Situado en medio de la vía y alejado unos metros de la cabeza del puente, Pancho Pérez en desesperado intento por detener el tren, agita brazos, cabeza, pies, fusil y todo el cuerpo. Su silueta, encendida, proyecta grotescas sombras chinescas.
Sobre decenas de jóvenes, el peligro cierne sus alas y el horror, lujurioso, sacude el alma. Los comentarios cesan, el ronquido de la máquina aumenta, el martilleo de las pesadas ruedas sobre los rieles se intensifica y casi todos los hombres permanecen inmóviles, convencidos de que cualquier esfuerzo adicional es inútil; algunos cierran los ojos, aprietan los dientes y abrazan las traviesas. Rendidos esperan el inevitable fin.
El chirrido de hierro contra hierro corta la noche, retumba en los oídos y les pone a los hombres los testículos en la garganta.

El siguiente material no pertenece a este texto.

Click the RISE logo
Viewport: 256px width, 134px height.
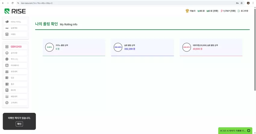pyautogui.click(x=15, y=11)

–¡Ese loco quiere matarse! –exclama alarmado el maquinista cuando divisa entre los carriles al excitado Pancho Pérez, que con el fusil en alto, cual renovado Quijote, blande su alabarda.
A pocos metros de Pancho Pérez, flamígera, se detiene la cabeza de Polifemo.
Minutos después, el farol del coche-motor facilita a la tropa el cruce del puente. La sangre retornaba a las venas, pero los hombres están exhaustos, como si hubiesen participado en un prolongado y cruento combate.
Debido a la oscuridad, Izquierdo no puede reparar en que le ha brotado del cuero cabelludo un rutilante puñado de canas.
Tomado del libro: LCB: tropa de Tomassevich, de José Angel Gárciga Blanco
*El espirituano Belisario Izquierdo Camacho, quien con sólo 19 años fue protagonista de este pasaje, estuvo entre los testigos que en julio de 1999 comparecieron ante el Tribunal Provincial de Ciudad de la Habana, donde se presentó la Demanda del pueblo cubano al gobierno de Estados Unidos por daños humanos. De su memoria emanaron nuevamente las impresionantes escenas de los crímenes cometidos por el bandidismo, aquella fuerza servil al imperio que llenó de desolación y muerte a humildes familias campesinas en las montañosas zonas del Escambray.